(DATA TO EXAMINE Opens)

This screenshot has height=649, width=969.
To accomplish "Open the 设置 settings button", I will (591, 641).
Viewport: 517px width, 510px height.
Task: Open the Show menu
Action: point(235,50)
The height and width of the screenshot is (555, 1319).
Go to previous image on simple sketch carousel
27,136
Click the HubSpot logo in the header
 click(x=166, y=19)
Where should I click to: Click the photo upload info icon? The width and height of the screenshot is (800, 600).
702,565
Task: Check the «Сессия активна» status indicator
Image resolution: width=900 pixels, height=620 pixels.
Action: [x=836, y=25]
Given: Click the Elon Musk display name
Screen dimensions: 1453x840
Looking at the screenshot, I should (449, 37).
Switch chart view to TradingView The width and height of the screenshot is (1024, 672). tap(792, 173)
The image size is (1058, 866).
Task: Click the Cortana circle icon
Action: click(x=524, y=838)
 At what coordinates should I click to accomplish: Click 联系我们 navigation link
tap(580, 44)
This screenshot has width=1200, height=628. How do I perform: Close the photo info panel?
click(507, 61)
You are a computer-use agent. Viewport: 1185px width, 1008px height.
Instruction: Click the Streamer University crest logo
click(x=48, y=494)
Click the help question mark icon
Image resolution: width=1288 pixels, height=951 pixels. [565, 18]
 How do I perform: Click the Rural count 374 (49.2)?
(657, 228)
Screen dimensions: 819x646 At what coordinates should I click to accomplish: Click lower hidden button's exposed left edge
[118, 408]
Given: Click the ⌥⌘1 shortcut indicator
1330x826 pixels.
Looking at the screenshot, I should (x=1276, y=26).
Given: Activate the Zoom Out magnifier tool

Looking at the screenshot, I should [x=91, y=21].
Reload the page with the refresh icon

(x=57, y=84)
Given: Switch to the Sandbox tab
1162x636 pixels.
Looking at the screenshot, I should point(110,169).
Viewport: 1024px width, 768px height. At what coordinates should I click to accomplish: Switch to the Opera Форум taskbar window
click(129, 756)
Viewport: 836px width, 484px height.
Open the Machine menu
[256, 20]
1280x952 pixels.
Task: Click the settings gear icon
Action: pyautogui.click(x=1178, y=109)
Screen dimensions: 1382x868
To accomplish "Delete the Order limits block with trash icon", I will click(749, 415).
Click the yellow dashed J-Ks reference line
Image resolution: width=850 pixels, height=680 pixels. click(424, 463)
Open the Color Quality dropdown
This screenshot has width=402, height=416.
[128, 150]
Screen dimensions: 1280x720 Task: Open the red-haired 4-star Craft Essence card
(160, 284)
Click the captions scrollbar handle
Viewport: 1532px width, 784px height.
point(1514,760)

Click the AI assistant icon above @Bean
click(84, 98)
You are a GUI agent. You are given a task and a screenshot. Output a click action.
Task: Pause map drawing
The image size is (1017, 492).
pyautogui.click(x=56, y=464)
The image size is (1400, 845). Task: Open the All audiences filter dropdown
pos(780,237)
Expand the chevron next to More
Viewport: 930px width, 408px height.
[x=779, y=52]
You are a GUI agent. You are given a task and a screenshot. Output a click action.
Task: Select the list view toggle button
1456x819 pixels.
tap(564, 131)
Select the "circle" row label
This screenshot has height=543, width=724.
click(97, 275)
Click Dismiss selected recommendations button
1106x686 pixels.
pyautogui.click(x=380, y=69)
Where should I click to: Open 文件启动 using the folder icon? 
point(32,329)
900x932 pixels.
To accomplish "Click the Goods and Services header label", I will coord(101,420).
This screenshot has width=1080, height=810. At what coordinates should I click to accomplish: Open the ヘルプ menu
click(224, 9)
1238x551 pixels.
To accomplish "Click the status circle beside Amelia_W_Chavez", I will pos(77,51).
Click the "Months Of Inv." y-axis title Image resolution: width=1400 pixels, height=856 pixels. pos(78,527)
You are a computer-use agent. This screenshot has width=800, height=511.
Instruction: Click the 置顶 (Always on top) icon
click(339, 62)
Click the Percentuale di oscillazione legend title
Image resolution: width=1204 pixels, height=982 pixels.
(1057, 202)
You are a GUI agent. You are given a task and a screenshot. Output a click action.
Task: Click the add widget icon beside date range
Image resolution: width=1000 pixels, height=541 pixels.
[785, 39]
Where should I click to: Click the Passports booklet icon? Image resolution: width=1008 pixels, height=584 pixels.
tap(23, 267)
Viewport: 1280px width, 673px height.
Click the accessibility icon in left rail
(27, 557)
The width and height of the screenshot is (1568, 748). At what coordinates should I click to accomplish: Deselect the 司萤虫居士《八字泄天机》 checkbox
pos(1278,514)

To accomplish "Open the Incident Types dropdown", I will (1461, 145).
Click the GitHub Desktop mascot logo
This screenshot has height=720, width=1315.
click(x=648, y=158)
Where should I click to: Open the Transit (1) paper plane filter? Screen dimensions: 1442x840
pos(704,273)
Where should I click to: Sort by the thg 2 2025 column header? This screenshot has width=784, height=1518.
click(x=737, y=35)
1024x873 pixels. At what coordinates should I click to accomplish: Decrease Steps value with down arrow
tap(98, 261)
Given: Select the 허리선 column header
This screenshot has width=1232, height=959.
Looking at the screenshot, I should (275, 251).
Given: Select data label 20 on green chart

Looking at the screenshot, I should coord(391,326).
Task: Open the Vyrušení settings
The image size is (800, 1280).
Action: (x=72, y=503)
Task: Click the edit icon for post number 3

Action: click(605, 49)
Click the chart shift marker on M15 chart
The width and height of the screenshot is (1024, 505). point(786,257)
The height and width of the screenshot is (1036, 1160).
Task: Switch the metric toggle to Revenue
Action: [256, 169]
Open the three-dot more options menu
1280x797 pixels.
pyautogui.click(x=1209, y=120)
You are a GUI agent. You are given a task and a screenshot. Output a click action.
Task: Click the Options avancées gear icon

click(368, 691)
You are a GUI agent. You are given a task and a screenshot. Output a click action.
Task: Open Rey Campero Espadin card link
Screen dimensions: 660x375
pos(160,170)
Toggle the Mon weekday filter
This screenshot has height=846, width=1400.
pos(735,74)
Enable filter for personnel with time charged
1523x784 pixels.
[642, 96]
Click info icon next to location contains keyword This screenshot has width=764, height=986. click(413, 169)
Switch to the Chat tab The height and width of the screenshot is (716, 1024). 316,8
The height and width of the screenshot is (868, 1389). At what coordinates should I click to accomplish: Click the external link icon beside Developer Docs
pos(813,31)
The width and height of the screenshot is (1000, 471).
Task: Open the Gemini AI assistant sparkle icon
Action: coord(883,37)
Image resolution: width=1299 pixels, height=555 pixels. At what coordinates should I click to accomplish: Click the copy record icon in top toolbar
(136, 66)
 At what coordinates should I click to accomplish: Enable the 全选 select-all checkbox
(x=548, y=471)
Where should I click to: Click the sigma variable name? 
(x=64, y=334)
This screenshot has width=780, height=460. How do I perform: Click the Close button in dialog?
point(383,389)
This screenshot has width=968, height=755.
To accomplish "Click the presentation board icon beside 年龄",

(DATA TO EXAMINE Closes)

» **PROBLEM REQUIREMENTS**:
Look through the data above and return each line where the string "indicator" occurs.

» **RESULT**:
Task: Check the «Сессия активна» status indicator
Given: Click the ⌥⌘1 shortcut indicator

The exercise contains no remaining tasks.